If the U.S.-backed World Uyghur Congress and its ideologically aligned jihadist forces were to get their way, a large chunk of western China would be turned into the same kind of fascistic war state that Washington made Ukraine into. In this scenario, thenumerous terrorist attacks that these U.S.-radicalized Xinjiang jihadists have so far perpetrated against their fellow Chinese citizens will be just the beginning. The newly established state of East Turkestan would start a war against China, likely complete with the kinds of ethnic persecution campaigns and "filtration camps" that Washington's Ukrainian Nazis brought about. Instead of Russian speakers, Han Chinese people and Communist Party sympathizers would be the targets of this reign of terror.
If this sounds hyperbolic, consider the atrocities that the U.S. has facilitated in Ukraine to further its cold war against Russia, then look at how far the U.S. has been willing to go in its cold war against China. Through its CIA front group the National Endowment for Democracy, Washington has orchestrated acts of horrific violence in the streets of Hong Kong, carried out by people who can legitimately be considered fascists; despite having claimed to be "pro-democracy," they waved British colonial flags and called upon Trump to "liberate" Hong Kong, making their imperialist allegiances explicit. And last December Ukrainian neo-Nazis came to Hong Kong to participate in the protests, making the last decade's U.S. foreign meddling come full circle.
The far-right anti-CPC religious cult Falun Gong, the anti-communist political factions within Taiwan, the labor infiltrators within China who've been assisted by the NED, and most of all the Xinjiang religious extremists share the same goal as the U.S.-backed Hong Kong protesters: to Balkanize China by establishing breakaway states that set themselves up against the Communist Party. It's no surprise that these pro-separatist groups tend to be at least ideologically adjacent to fascism, because as has been shown in Ukraine and the numerous other countries the U.S. has carried out coups within, fascism is an effective way for the imperialists to create a proxy state.
It can also be an effective way to wage and manufacture consent for a proxy war. While Washington continues to use its Ukrainian puppet state to perpetuate a conflict with Russia, NATO's propagandists are working to make this destabilization project appear legitimate.
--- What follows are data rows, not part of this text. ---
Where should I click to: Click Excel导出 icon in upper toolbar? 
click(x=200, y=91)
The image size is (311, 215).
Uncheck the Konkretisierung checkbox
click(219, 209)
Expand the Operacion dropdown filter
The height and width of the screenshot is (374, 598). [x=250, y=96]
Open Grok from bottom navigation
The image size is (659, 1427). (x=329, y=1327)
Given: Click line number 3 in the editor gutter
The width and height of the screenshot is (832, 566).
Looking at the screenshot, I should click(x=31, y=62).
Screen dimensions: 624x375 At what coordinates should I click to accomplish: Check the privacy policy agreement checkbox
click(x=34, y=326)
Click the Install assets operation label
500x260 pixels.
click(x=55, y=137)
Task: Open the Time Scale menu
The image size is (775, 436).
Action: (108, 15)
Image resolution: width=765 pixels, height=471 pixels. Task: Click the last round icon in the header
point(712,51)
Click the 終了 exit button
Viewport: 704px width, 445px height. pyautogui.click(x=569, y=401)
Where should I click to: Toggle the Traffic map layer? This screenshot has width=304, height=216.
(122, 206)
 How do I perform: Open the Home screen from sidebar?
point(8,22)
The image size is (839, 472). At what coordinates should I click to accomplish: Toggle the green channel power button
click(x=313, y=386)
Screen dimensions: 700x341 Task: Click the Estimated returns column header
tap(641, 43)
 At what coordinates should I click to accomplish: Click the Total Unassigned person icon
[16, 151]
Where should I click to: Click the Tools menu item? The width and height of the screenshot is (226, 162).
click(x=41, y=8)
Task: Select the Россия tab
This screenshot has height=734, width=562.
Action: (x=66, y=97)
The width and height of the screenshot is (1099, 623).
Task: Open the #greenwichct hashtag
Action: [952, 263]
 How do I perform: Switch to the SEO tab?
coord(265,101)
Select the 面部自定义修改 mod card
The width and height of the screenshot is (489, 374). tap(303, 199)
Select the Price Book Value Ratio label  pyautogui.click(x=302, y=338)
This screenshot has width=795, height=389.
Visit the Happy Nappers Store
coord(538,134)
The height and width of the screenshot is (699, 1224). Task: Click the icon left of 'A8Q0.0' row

The neoconservative think tank the Atlantic Council wrote this year in regards to Ukraine that Russia "seeks to promote anti-Western narratives and discredit Ukraine's post-2014 Euro-Atlantic trajectory." And Buzzfeed has published an article that celebrates the election of Biden simply for the reason that Biden will use Ukraine to more aggressively advance anti-Russian cold war escalations; the article quotes a former U.S. ambassador to Ukraine who's said that when Biden enters office, "all of the elements of the U.S. government that support Ukraine can be more explicit, be more vocal, be more enthusiastic, and be more evident."
In the dreams of the imperialists, ten years from now they'll be carrying out a similar consent-manufacturing campaign for a similar proxy war that their Uyghur separatist state has started against China. But much to the lamentation of the cold warriors, China's deradicalization programs have lessened the presence of religious extremist ideas within Xinjiang, and no new terror attacks have happened in Xinjiang during the last 42 months as a result. So all that the imperialists can do is spin increasingly outrageous stories of supposed human-rights abuses in Xinjiang, hoping this will make up for Washington's failure of an attempt to destabilize the region.